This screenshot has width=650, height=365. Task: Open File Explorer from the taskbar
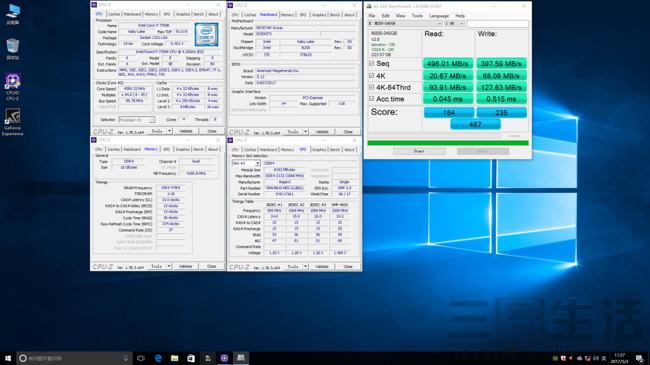click(175, 358)
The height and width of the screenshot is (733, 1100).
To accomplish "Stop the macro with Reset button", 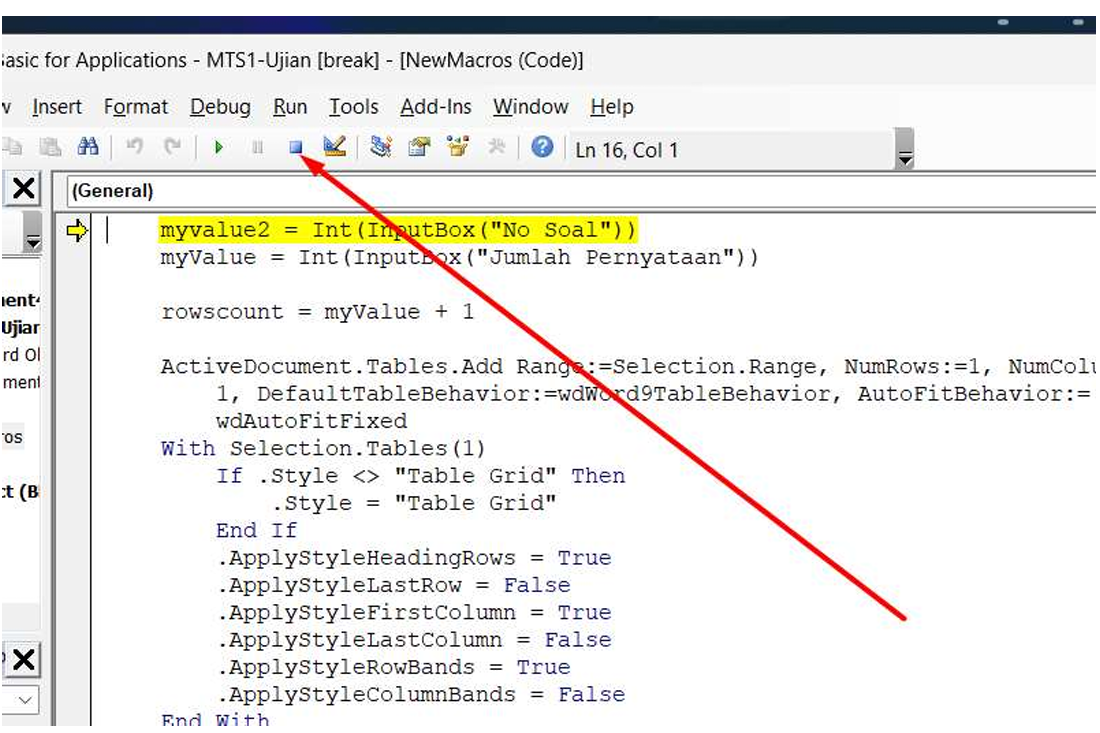I will coord(296,148).
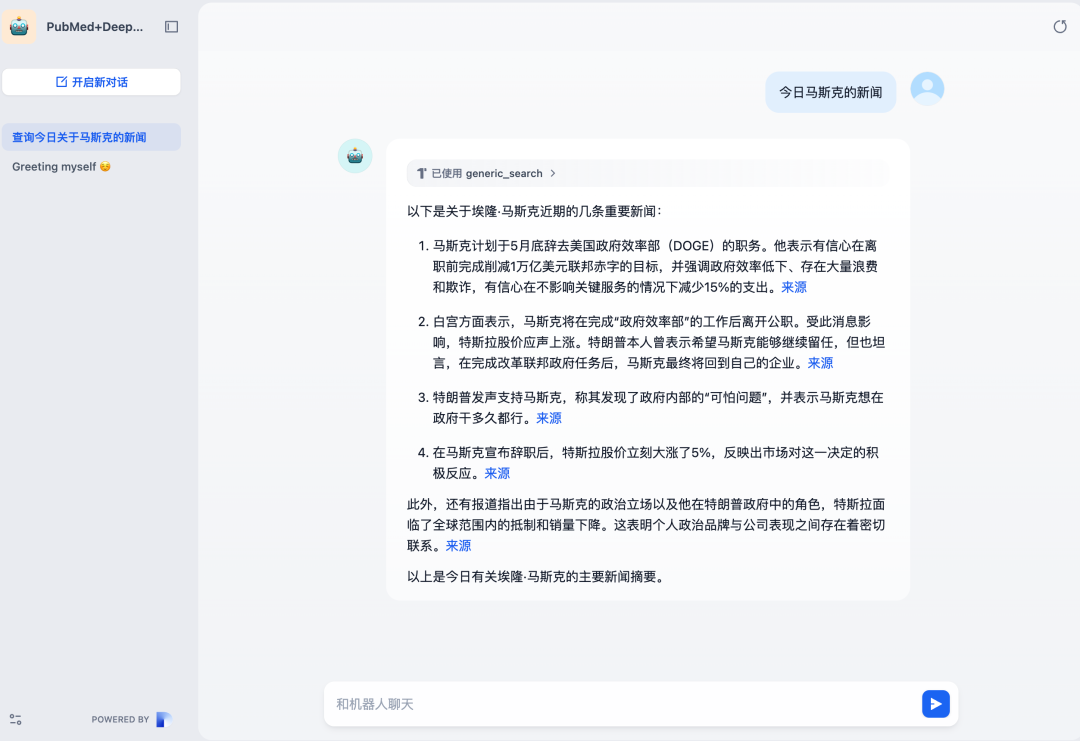Image resolution: width=1080 pixels, height=741 pixels.
Task: Open the final 来源 link about Tesla boycotts
Action: (458, 545)
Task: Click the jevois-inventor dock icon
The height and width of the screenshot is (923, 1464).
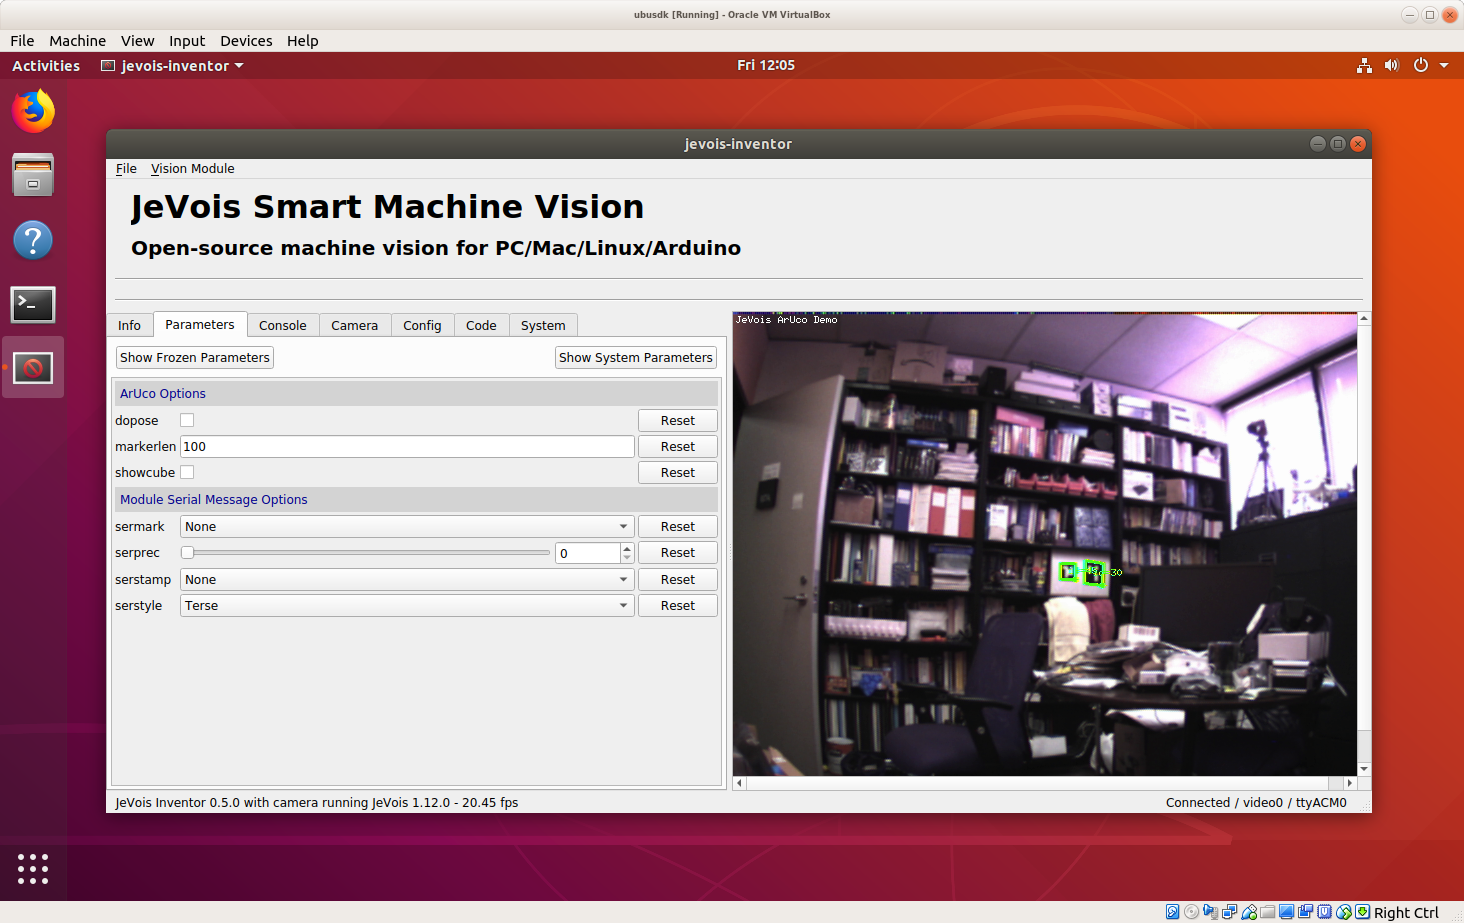Action: 33,368
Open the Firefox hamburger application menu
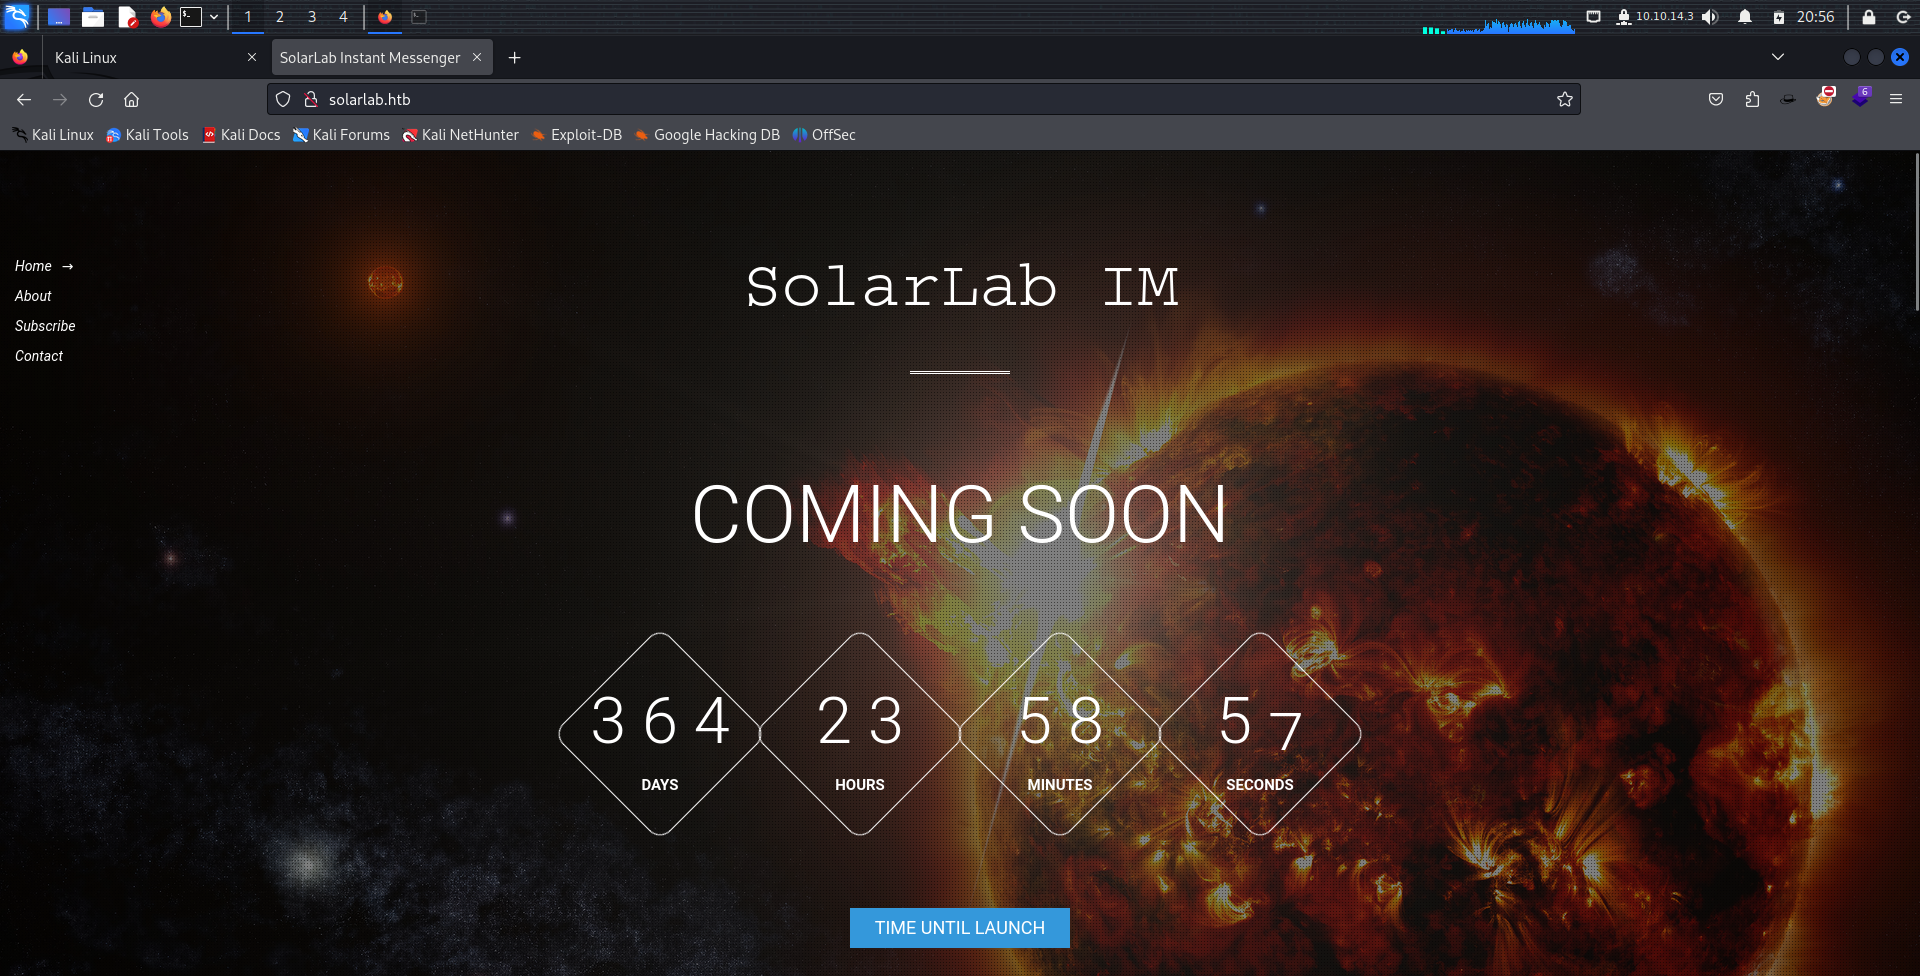 pos(1895,99)
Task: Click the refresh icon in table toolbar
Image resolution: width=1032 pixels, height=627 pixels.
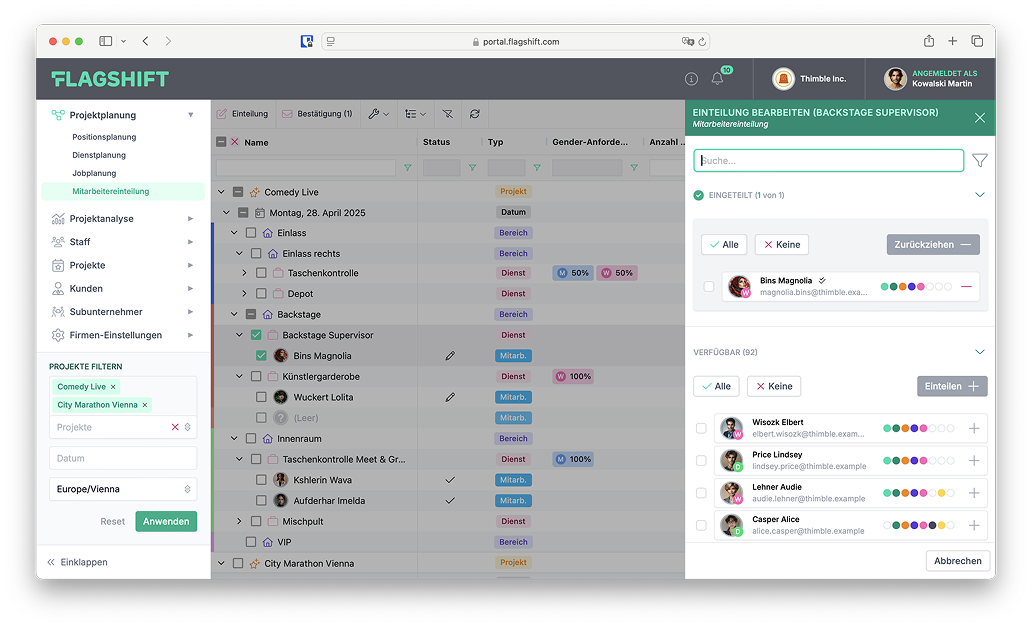Action: 475,114
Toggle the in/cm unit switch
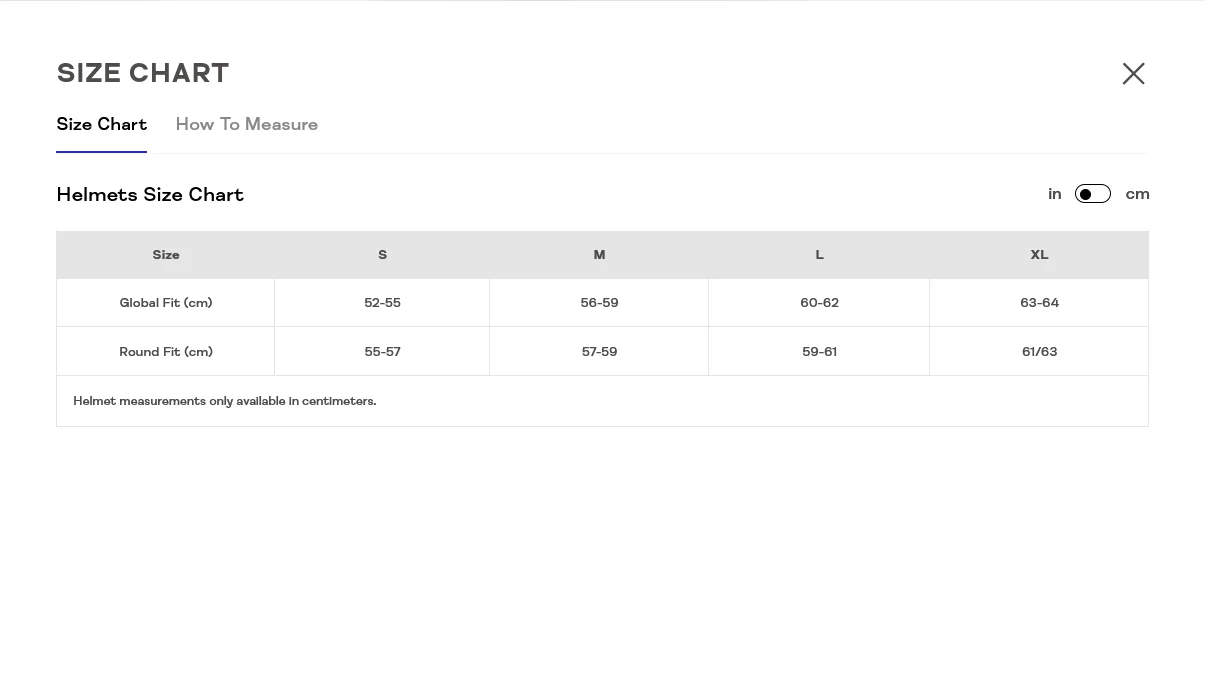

____________

YOUR TASK: Look over the entries above. Copy every line that contains the word "icon".

RESPONSE BELOW:
Task: Click the jevois-inventor dock icon
Task: Click the refresh icon in table toolbar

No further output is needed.